Task description: Copy out each line of the items below that contains the string "height", matching its case.
____
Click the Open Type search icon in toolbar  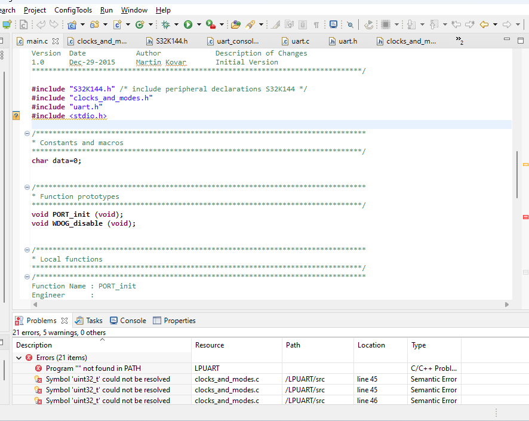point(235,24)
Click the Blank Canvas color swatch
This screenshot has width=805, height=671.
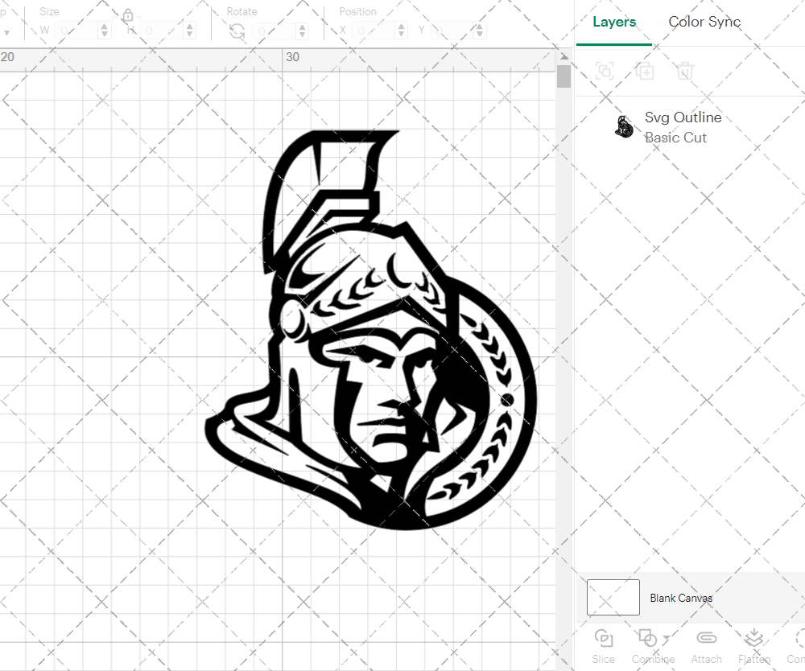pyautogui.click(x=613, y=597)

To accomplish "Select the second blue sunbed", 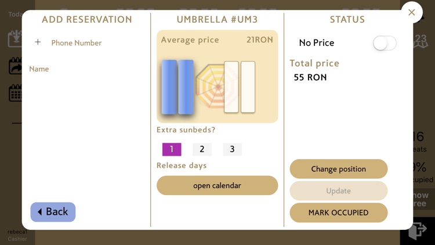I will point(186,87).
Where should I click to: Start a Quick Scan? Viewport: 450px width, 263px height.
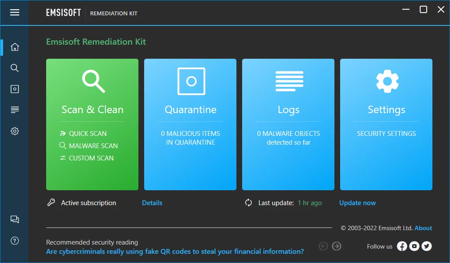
____
Written solution:
This screenshot has width=805, height=671.
Where should I click to: Start a Quick Scan? Viewport: 450px width, 263px height.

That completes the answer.